Luis Curbelo

Personal information
- Date of birth: 21 June 1972 (age 53)
- Position: forward

Senior career*
- Years: Team / Apps / (Gls)
- 1995-1996: Bella Vista
- 1996-1998: TPS Turku / 45 / (10)
- 1998-2000: Liverpool Montevideo / 6 / (0)
- 2000: Deportivo Maldonado /  / (1)
- 2000-2002: Ionikos / 43 / (15)
- 2002-2004: Fostiras / 5 / (0)
- 2004–2005: Deportivo Maldonado

= Luis Curbelo =

Uruguayan footballer (born 1972)

Luis Curbelo (born 21 June 1972) is a Uruguayan former professional footballer who played as a forward in the top-level football divisions of Uruguay, Finland and Greece.

==Career==
Curbelo played for Bella Vista in Uruguay in 1995 before transferring in 1996 to play for TPS Turku in the Finnish Veikkausliiga, and he played 23 league games for them that season, as well as appearing in the Finnish Cup final. He made another 22 appearances for them the following season.
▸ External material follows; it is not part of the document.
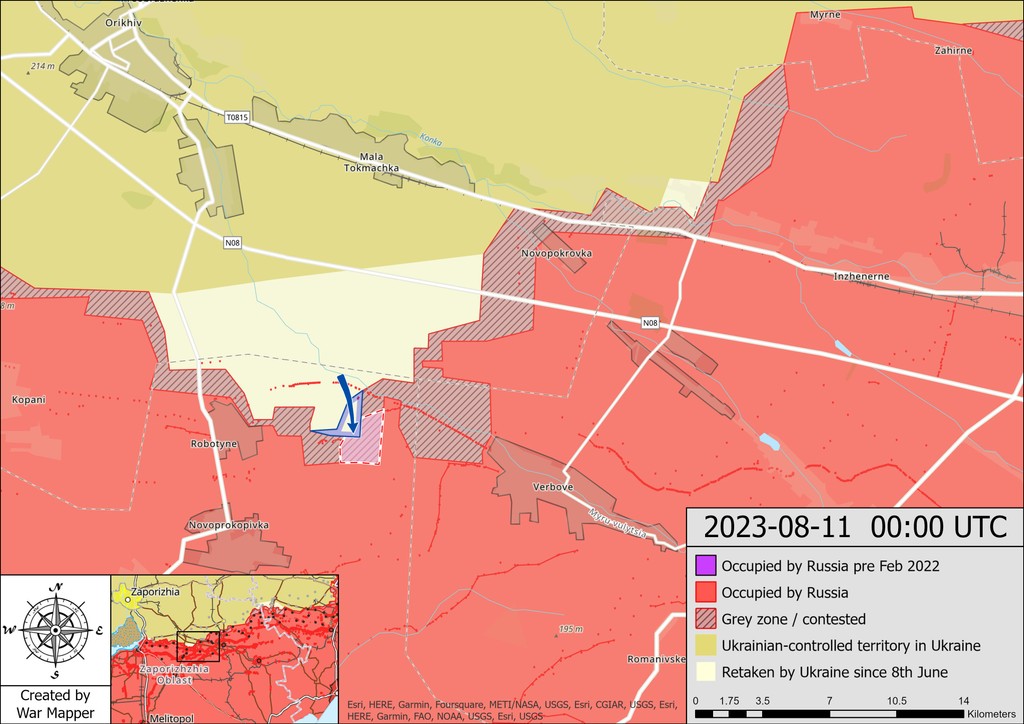
Task: Click the purple pre-Feb 2022 legend swatch
Action: click(706, 565)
In 1999 Curbelo played for Liverpool FC (Montevideo) in the Uruguayan Primera División, making six league appearances for them. In 2000, he played for Deportivo Maldonado, and he scored for them on 17 March 2000 in a Primera Division match against Huracán Buceo.

Curbelo moved to Ionikos in the Super League Greece in 2000, and he made 22 League appearances for them that season (scoring ten goals). He was also at the club in the following season. In 2004 Curbelo moved back to Uruguay to rejoin Deportivo Maldonado.